Whilst lockdowns seem draconian to some, explaining why they are necessary and being transparent about them has engendered trust and cooperation. It has also helped focus and build on values that unite rather than divide. The Press have also played their part in holding the Victorian Premier accountable to his claims and promises of support.
These are small examples that highlight values that are central to being a human being and having as primary, the values of human life and dignity, and the common good. Issues of justice and equity, whilst improving, have a long way to go. The promises of further care to the vulnerable, marginalized, homeless and the addressing of social inequities have yet to be proven.
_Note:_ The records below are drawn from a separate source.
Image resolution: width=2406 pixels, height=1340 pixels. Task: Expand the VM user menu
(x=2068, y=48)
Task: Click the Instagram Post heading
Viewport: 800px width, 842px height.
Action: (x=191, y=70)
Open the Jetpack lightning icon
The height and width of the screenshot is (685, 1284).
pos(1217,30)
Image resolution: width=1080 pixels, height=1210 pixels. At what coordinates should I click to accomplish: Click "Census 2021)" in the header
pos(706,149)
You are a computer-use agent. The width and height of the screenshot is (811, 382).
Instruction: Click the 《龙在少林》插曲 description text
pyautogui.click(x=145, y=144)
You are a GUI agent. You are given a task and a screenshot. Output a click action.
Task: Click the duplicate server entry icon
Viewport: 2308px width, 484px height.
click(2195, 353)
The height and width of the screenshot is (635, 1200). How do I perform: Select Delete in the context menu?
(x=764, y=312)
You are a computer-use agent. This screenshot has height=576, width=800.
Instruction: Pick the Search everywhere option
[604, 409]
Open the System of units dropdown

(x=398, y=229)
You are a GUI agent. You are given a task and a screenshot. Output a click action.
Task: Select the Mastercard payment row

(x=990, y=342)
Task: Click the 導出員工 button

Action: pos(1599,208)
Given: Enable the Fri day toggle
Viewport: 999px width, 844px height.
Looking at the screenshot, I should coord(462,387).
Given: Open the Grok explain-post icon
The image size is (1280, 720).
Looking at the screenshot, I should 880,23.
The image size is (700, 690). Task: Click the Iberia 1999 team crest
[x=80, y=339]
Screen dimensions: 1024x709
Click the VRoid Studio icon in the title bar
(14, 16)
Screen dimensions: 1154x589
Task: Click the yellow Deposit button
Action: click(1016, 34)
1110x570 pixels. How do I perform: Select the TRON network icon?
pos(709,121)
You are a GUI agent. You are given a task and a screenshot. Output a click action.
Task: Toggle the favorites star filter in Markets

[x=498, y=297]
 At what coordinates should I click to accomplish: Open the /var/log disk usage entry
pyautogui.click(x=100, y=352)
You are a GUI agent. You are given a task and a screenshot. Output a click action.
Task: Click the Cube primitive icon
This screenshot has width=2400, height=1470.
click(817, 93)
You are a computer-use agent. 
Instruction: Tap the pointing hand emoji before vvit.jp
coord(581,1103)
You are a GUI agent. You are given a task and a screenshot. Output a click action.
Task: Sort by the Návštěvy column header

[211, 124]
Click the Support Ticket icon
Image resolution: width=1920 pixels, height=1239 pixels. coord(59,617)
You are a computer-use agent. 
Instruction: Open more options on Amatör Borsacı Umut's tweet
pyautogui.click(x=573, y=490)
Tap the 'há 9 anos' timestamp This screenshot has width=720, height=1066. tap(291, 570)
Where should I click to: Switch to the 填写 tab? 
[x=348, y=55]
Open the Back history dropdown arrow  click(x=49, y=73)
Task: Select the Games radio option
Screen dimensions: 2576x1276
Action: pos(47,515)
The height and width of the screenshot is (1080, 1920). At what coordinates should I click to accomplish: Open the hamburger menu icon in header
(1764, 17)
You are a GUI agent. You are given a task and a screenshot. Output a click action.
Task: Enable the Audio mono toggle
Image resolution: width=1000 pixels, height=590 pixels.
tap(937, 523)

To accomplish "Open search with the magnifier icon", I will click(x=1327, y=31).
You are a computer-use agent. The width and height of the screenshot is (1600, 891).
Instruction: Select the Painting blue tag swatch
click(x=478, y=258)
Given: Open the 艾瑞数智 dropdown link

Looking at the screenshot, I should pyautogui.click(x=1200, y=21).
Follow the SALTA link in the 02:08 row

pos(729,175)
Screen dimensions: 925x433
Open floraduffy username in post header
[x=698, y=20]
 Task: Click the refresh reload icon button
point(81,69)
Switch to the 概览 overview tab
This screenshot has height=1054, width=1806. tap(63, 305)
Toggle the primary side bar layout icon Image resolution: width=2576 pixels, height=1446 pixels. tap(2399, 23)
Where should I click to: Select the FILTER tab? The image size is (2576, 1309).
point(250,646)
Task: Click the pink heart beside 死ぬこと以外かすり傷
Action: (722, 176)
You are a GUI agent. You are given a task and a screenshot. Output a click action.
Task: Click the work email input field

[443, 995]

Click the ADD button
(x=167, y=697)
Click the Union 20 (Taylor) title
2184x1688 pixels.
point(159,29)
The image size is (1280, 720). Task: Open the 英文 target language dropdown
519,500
Australia’s health system has not yet been overloaded, though Victorian health workers are overstretched covering shifts of colleagues infected with COVID-19 or in isolation. If the system does overload it will challenge us further on our values and where we stand in terms of justice and equity, in caring for the sick. Ethical frameworks have been developed, to help in decision-making. Stewardship involving accountability, inclusivity, transparency, reasonableness, and responsiveness would be important.
The pandemic is a crisis—a turning point. It is an opportunity for transformation not just for governments but also for individuals. The lockdowns have in many ways forced us to re-evaluate our priorities and values, recognise the importance of relationships, the things and people we have taken for granted, and acknowledge that our pre-COVID-19 living has had a significant impact on our fragile ecology. For some, the recognition of personal responses to the lockdowns have led to an evolving awareness of who we are and what is essential for our everyday living. For others, personal reflections have led to decisions to let go of the culture of blame and move towards one of respect and human kindness. In many ways this pandemic has offered an opportunity to pause, to re-evaluate our values, and how we want to live more consciously our deeper human and Christian values, as individuals and as a church. These values are revealed in our actions and inactions, as we endeavour to live with greater moral integrity as leaders and members of a continually emerging Body of Christ.
 Dawson, A., Isaacs, D., Jansen, M., Jordens, C., Kerridge, I., & Kihlbom, U. (2020). An ethics framework for making resource allocation decisions within clinical care: Responding to COVID-19. Sydney Health Ethics.
 McDougall, R., Sheahan, L., Ko, D. (March 2020). Planning for and managing COVID-19: Ethical decision-making tool. University of Melbourne.